Race Car Team Lowers Costs By Using Durable Welder
March 1, 2007
Robert Yates Racing relies on a wealth of Miller TIG, MIG and plasma cutting equipment to keep its cars on the track.
Around the time that racing's resurgence hit its stride, Robert Yates bought his team and moved it to an 11,000 sq. ft. facility in Charlotte, N.C. Yates operated the entire racing operation there - from the motor room and engine shop to the company offices. Eleven years later, that building still stands - with an additional 11,000 sq. ft. attached. In the span of three years, 1989 to 1992, Yates added a 4,000 sq. ft. body shop and a 7,500 sq. ft. motor room and engine shop.
In 1996, Yates decided to add the 88 team. The decision called for more expansion, and another 47,000 sq. ft. building was added to the existing facility. "The past three years have been pretty exciting for Yates Racing," says Richard Yates, business manager, Robert Yates Racing. "We brought in the 88 car, we nearly lost a great driver in Ernie Irvan, we added Kenny (Irwin) and Dale (Jarrett), and we have seen our facility triple in size. There isn't a whole lot that could top that scenario."
The Price of Racing Winston Cup
Putting winning cars on the track every week is not an easy task, especially with the skyrocketing prices of racing a car and keeping it maintained. When tires for a race at Rockingham exceed a $20,000 price tag per car, it puts into perspective the millions of dollars spent every year to bring the high speed action to race fans. It also explains the need for drivers' suits and cars to be adorned with so many sponsor tags.

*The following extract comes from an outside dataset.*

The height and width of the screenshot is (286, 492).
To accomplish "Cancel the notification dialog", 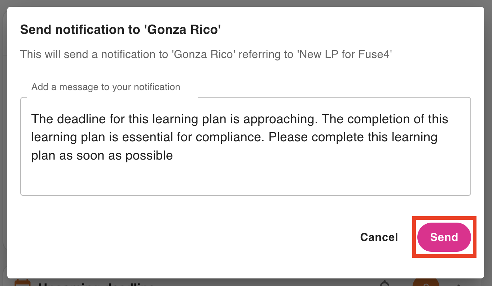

Robert Yates Racing has learned that - when and where they can - minimizing expenses is imperative. That is not to say it sacrifices quality. In fact, Yates Racing prides itself on the high caliber products it uses in its shop. Yates Racing has learned that purchasing time-tested products lowers expenses. A prime example of how the durability of a product has cut end costs is Yates' fleet of Miller Electric Mfg. Co. welders.
Yates Racing primarily uses the Miller Syncrowave® 250 AC/DC TIG welder and the Millermatic® 185 MIG welder. Other products used in Yates shops are the Aerowave® AC/DC TIG welder, the Dynasty™ 300 DX AC/DC TIG welder, the Millermatic® 130 XP MIG welder, and the Spectrum® 300 CutMate™ plasma cutter.
Celebrating its 70th anniversary in 1999, Miller Electric Manufacturing Company (Appleton, Wis.), has been involved with Yates Racing since day one. The union between the two has helped Yates Racing produce 37 victories on the Winston Cup Racing Circuit.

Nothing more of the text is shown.